Project of Bojack Horseman
By Milo
The Scrapping, XML, and Regexing
There were four major parts to getting the Bojack Horseman scripts ready for data visualization. The first of which was finding the scripts. This was where we ran into our first of several issues: Netflix, the creator of the show, keeps their scripts under lock and key. It took much internet crawling to find transcripts, written by fans, of the show's text.
Second, we had to build a scrapper to gather all the textual data from the sites. We took a piece of code from our professor, Dr. Beshero-Bondar, and adapted it to our project so it would turn every web page from the provided site and download them into local .html files on my PC. From there the process of converting the files from .html to .txt to .xml began.
The first step was batch converting the .html into .txt by changing the extension on every file to .txt instead of .html. After that began the tedious process of Regexing. Below you can see the step file of the changes made to the file to achieve the result of our xml.

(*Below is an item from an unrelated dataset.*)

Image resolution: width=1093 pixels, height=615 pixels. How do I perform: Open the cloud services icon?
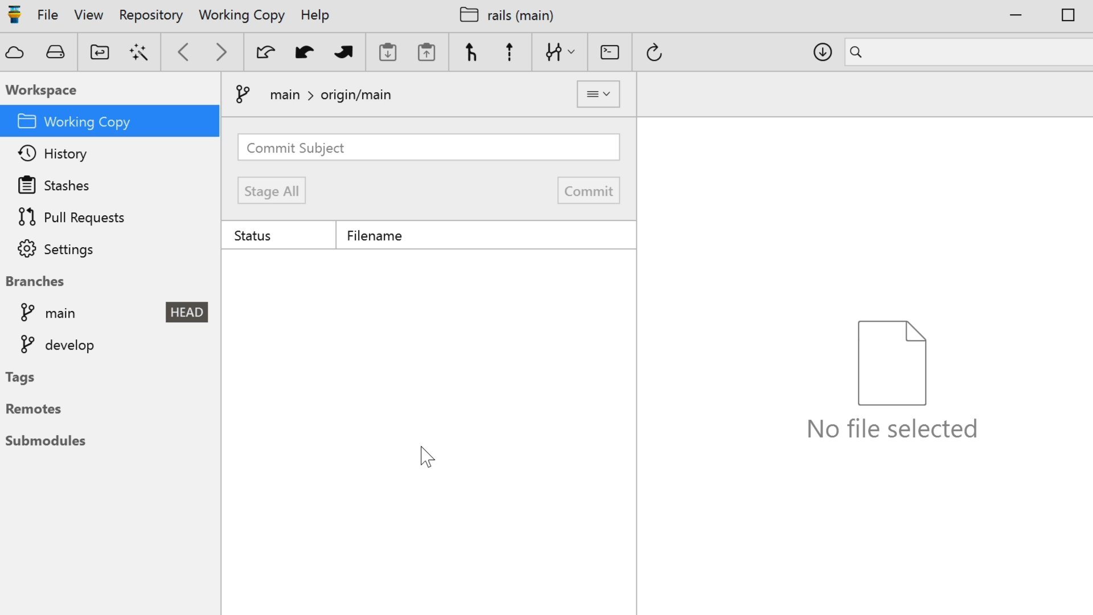[x=15, y=52]
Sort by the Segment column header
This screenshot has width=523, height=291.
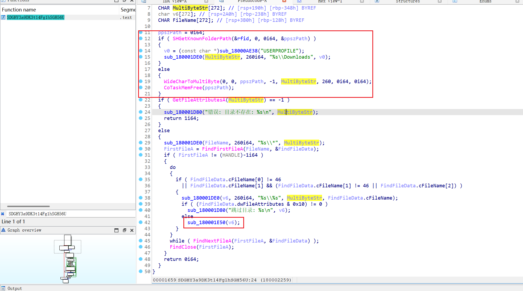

Once the documents were completely Regexed, they were ready to move onto the next step of the project: Visualization.
Limitations
The project did not come without its limitations. Though we were able to find the transcripts for the project, they are not official scripts. Netflix keeps their intellectual property locked up tight. It is nearly impossible to find any behind-the-scenes material. Due to this, whoever is speaking at any given point is not noted in the transcripts. There are also several spelling errors, music that is not surrounded in music tags as they were not noted in the transcripts, and odd punctuation that upsets the python code in the following section.